$n!$ means $n\times(n-1)\times\cdots\times 3\times 2\times 1$. For example, $10!=10\times 9\times\cdots\times 2\times 1=3628800$ and the sum of the digits in the number $10!$ is 27. Find the sum of the digits in $100!$.

### Sage Solution

There is a single-line solution in Sage. I’ve added a bit more here just to determine the timing.

import time

start = time.time()

s = sum(factorial(100).digits())

elapsed = time.time() - start

print "Solution %s found after %s seconds" % (s,elapsed)

When executed, we find the following.

Solution 648 found after 0.000201940536499 seconds

### Python Solution

Without the built-in functions of Sage, we can build a factorial function and use some string functionality in Python to achieve the same result.

import time

def factorial(n):
if n == 0: return 1
else: return n * factorial(n - 1)

def sum_digits(n):
return sum([int(i) for i in str(n)])

start = time.time()

**Entries provided**.
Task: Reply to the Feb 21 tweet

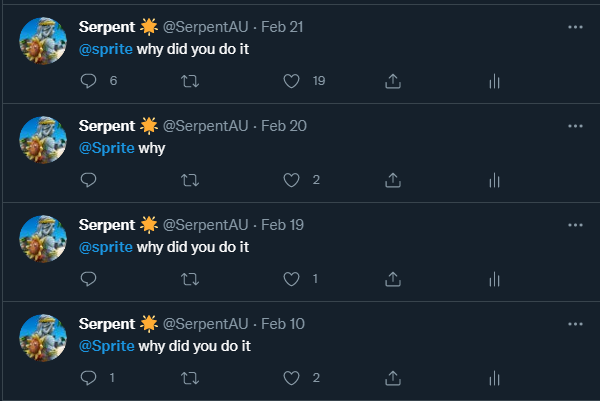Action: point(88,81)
* * *
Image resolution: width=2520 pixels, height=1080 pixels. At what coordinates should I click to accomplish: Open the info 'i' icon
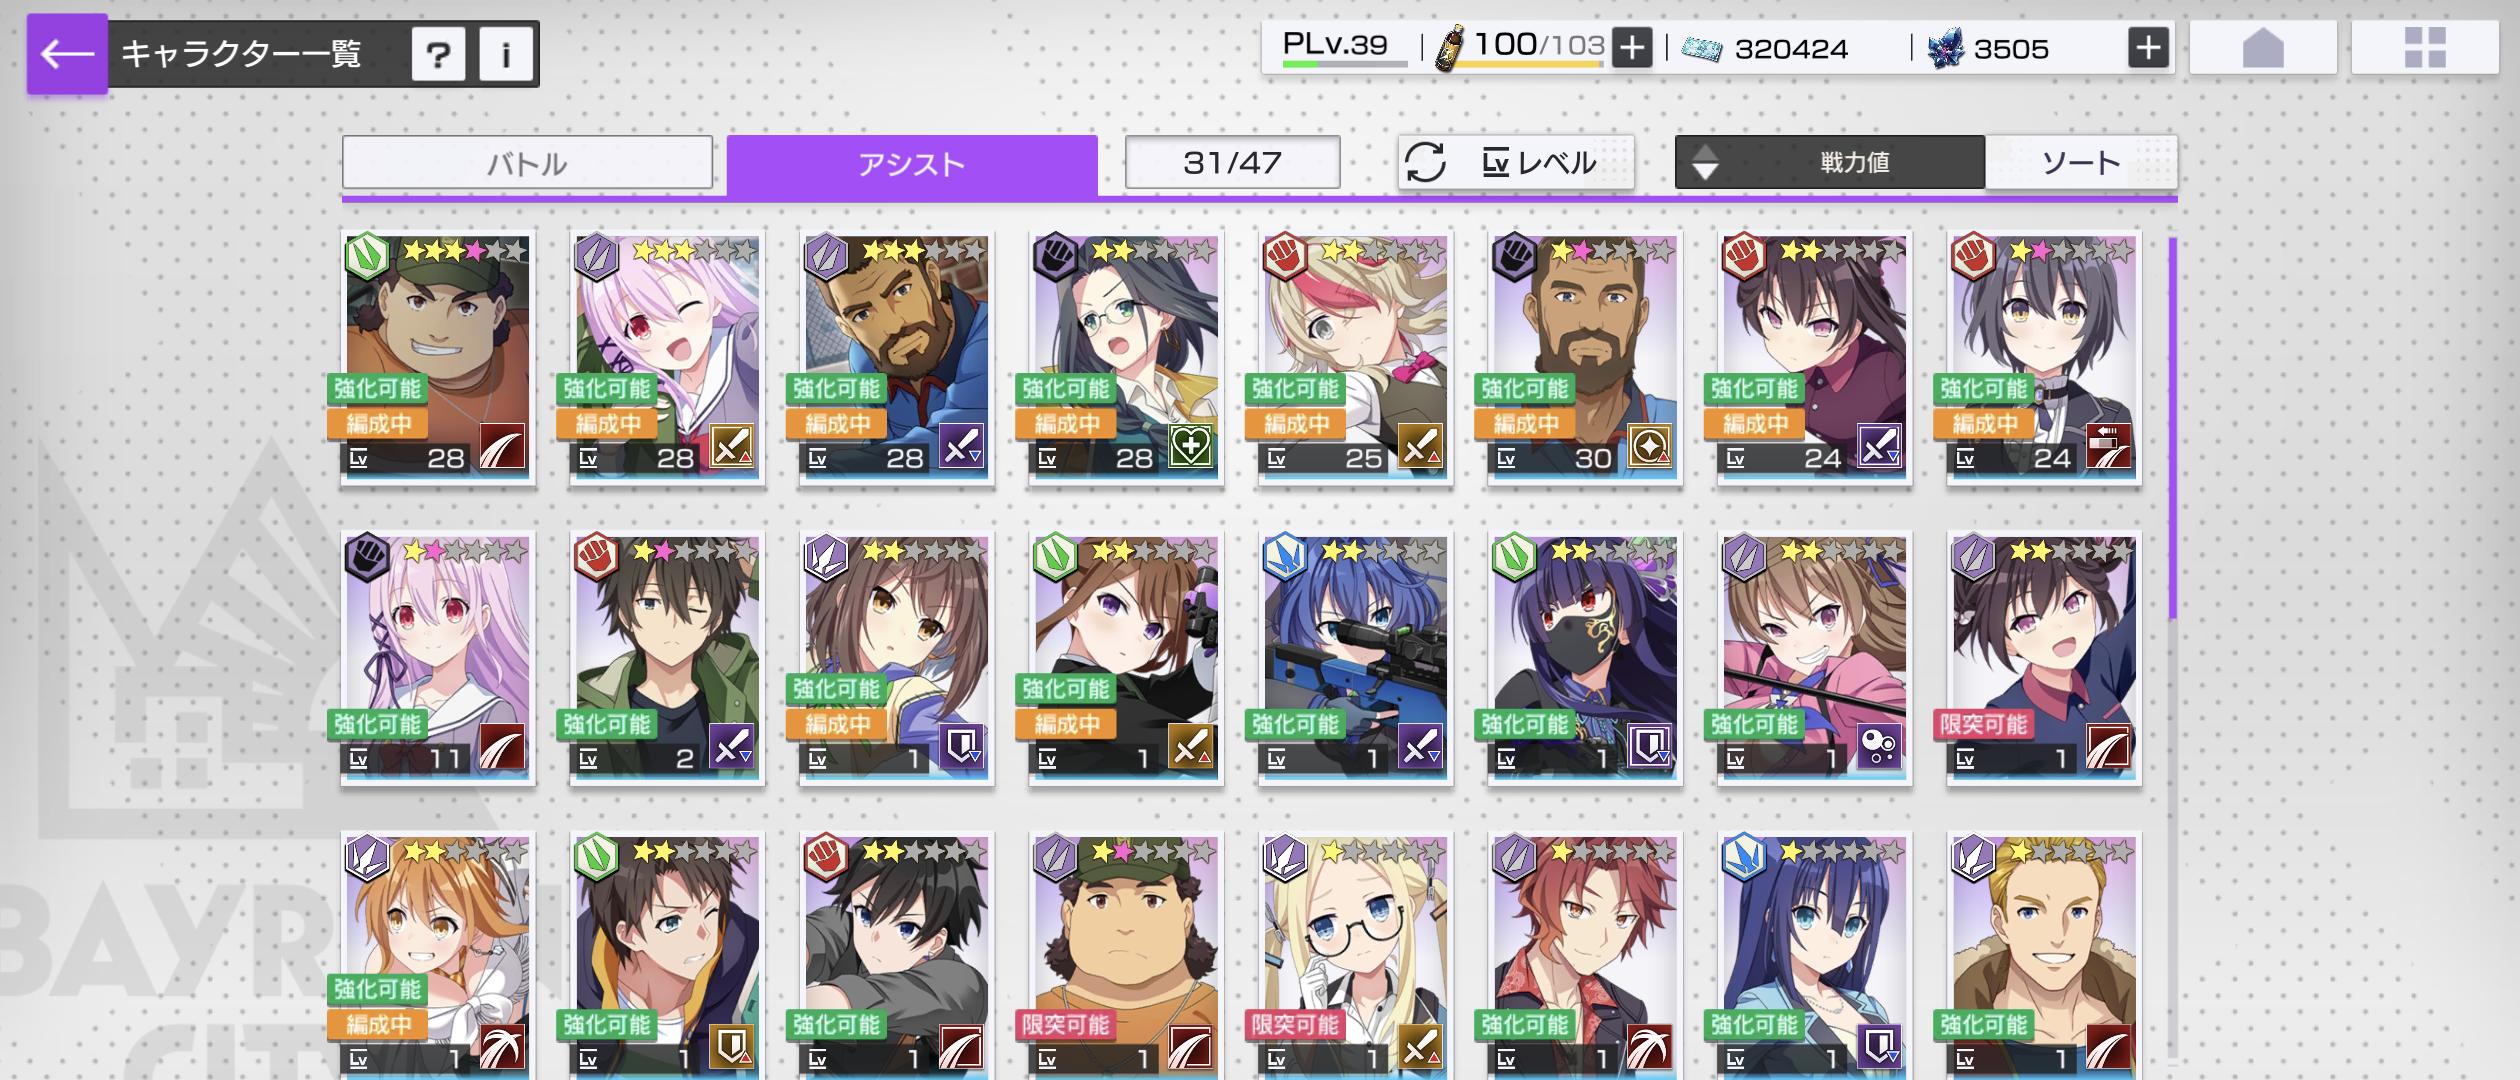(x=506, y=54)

**Required tasks**.
1. Answer these about the factorial digit-sum write-up above, one line each, marked like the questions:
(a) What digit sum does it give for 10!?
(b) What solution does the Sage run print?
(c) In the Python version, what does the factorial function return when n is 0?
2. Continue the factorial digit-sum write-up, starting right after its last line, start = time.time().

**Response list**.
1.
(a) 27
(b) 648
(c) 1

2.
sumfac = sum_digits(factorial(100))

elapsed = time.time() - start

print("%s found in %s seconds") % (sumfac,elapsed)

When executed, the same result is returned.

648 found in 0.000312805175781 seconds

We could also compute the factorial using a reduced lambda function as in the following code.

#!/usr/bin/python

import time

def factorial(n):
return reduce(lambda x,y: x*y, range(1,n+1,1))

def sum_digits(n):
return sum([int(i) for i in str(n)])

start = time.time()

sumfac = sum_digits(factorial(100))

elapsed = time.time() - start

print("%s found in %s seconds") % (sumfac,elapsed)